»»
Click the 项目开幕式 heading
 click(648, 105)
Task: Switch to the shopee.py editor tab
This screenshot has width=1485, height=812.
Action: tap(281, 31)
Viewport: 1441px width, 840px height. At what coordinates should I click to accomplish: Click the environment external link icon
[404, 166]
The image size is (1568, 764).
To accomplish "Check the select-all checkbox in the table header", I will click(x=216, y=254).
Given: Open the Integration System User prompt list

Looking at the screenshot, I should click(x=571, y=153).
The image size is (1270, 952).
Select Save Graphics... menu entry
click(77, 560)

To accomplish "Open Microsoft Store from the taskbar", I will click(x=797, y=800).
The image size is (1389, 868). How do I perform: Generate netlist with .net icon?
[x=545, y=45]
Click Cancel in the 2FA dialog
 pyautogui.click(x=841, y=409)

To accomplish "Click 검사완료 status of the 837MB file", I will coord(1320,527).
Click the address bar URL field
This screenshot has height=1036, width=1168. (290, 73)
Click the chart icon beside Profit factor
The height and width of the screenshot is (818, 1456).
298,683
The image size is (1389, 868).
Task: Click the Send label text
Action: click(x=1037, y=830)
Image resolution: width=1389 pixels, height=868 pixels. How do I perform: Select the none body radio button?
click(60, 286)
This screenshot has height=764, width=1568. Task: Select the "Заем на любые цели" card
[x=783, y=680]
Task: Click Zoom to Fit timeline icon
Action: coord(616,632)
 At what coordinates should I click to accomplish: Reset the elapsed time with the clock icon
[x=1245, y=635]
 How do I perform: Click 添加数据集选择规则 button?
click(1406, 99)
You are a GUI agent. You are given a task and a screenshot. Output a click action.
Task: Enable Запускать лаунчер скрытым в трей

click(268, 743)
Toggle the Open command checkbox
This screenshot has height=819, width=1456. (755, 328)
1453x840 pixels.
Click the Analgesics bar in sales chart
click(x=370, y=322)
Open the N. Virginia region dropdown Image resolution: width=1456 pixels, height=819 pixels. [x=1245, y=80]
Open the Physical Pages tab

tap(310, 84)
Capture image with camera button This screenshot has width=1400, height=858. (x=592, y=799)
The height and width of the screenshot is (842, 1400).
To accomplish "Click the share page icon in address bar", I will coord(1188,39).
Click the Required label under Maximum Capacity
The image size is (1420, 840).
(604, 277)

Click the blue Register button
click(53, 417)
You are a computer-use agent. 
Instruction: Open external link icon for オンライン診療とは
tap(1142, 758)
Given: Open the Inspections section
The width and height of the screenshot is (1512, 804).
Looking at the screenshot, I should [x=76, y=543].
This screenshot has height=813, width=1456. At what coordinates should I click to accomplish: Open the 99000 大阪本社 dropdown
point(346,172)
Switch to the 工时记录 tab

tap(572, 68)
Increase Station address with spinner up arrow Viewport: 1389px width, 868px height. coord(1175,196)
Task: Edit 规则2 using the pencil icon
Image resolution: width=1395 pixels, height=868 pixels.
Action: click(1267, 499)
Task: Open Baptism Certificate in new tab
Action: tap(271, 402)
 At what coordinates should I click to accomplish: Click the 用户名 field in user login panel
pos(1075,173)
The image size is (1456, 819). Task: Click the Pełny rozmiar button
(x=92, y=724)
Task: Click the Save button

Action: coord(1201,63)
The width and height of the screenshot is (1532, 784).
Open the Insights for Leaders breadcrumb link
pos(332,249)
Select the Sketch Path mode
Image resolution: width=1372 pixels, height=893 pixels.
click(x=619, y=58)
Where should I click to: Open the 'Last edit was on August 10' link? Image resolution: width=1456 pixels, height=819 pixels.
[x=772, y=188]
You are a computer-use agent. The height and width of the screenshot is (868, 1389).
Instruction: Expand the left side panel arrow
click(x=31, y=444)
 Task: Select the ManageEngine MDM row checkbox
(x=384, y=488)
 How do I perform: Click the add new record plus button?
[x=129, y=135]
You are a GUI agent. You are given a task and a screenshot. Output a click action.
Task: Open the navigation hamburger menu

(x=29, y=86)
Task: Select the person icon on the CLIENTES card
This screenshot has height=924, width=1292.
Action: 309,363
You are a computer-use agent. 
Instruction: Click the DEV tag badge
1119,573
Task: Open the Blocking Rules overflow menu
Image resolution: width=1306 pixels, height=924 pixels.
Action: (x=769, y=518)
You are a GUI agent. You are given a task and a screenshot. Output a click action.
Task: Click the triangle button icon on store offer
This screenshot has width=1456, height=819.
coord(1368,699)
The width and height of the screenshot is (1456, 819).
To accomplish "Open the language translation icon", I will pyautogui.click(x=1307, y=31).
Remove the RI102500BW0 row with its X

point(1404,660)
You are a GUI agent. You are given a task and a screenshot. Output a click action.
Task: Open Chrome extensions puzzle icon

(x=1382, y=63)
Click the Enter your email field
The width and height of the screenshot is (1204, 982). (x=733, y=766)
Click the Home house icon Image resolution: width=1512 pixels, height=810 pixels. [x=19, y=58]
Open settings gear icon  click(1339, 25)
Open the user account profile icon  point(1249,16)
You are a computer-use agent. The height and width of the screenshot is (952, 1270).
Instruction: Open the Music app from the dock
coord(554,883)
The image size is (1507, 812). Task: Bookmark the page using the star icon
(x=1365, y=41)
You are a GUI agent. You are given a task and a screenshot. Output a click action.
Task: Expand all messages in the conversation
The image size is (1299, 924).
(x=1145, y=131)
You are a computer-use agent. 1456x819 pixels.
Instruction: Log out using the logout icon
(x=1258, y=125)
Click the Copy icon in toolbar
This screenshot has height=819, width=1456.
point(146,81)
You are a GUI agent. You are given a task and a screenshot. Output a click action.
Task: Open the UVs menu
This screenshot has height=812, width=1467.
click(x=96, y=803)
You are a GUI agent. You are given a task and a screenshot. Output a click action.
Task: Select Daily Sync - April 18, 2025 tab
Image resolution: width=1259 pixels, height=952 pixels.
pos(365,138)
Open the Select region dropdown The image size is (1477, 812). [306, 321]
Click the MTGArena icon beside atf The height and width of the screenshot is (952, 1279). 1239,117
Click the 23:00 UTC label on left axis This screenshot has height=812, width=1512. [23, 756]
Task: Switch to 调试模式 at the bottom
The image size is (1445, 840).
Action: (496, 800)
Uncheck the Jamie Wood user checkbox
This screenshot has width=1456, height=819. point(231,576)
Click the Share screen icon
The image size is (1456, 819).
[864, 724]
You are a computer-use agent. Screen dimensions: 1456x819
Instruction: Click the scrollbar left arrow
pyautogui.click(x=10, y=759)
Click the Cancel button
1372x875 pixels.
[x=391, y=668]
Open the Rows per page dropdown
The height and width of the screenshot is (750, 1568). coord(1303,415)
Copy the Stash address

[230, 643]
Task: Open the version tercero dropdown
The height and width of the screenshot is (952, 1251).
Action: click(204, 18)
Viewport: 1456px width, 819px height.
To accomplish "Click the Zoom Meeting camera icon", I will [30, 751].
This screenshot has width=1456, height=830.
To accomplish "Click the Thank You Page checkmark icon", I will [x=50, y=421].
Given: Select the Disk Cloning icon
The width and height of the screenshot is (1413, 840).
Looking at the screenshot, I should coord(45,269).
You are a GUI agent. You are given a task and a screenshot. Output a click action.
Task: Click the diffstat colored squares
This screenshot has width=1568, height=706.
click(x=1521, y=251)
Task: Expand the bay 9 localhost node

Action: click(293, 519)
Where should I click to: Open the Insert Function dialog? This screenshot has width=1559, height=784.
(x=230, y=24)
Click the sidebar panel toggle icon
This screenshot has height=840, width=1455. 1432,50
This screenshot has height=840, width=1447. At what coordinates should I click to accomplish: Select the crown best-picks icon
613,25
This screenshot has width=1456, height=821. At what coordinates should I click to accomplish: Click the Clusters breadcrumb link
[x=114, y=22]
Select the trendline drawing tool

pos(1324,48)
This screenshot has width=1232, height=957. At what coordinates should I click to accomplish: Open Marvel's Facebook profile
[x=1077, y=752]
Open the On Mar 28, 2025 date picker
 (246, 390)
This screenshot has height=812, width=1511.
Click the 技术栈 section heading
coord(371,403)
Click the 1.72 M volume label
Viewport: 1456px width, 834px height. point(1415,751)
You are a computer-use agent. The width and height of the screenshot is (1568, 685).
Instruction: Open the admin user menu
««
Aim of the exercise :: Your task is to copy each line of the material that contains the word "camera".

Solution below ::
Capture image with camera button This screenshot has width=1400, height=858. (x=592, y=799)
To accomplish "Click the Zoom Meeting camera icon", I will [30, 751].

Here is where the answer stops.